Work task: When the line with "Click the US$ prefix under 购买金额" turns up below, begin repeating exactly, and carry on through the line with "Screen dimensions: 405x193"; no pictures go into the copy.

═════ Data provided

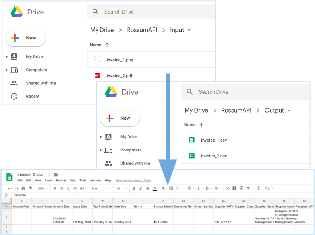
Task: Click the insert link icon
Action: (x=227, y=188)
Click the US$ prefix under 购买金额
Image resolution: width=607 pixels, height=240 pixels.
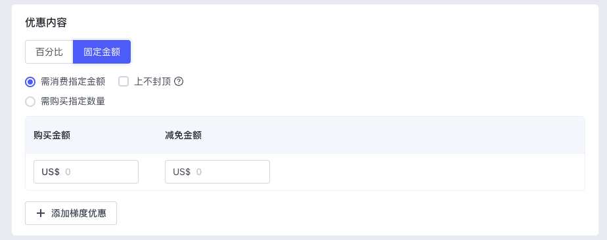51,172
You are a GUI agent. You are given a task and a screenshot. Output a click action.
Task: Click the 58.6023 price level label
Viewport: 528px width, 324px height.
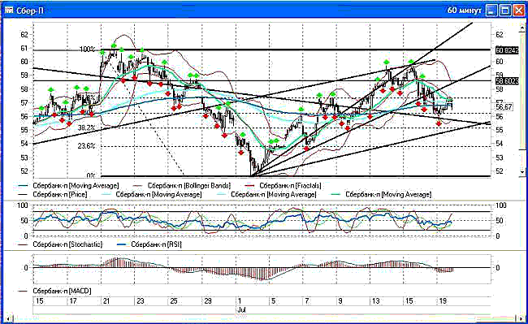(x=507, y=81)
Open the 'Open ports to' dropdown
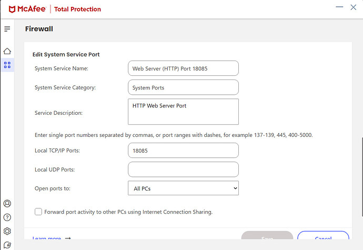Screen dimensions: 363x250 point(183,188)
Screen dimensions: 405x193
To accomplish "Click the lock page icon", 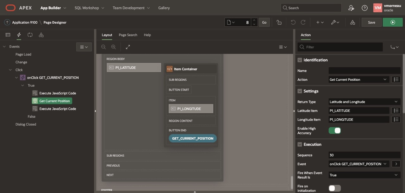I will 279,22.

══════════

Solution:
Click the US$ prefix under 购买金额
Image resolution: width=607 pixels, height=240 pixels.
51,172
You are a GUI agent. You are given a task and a screenshot. Output a click action.
Task: Click the 58.6023 price level label
Viewport: 528px width, 324px height.
(x=507, y=81)
Open the 'Open ports to' dropdown
Screen dimensions: 363x250 point(183,188)
Screen dimensions: 405x193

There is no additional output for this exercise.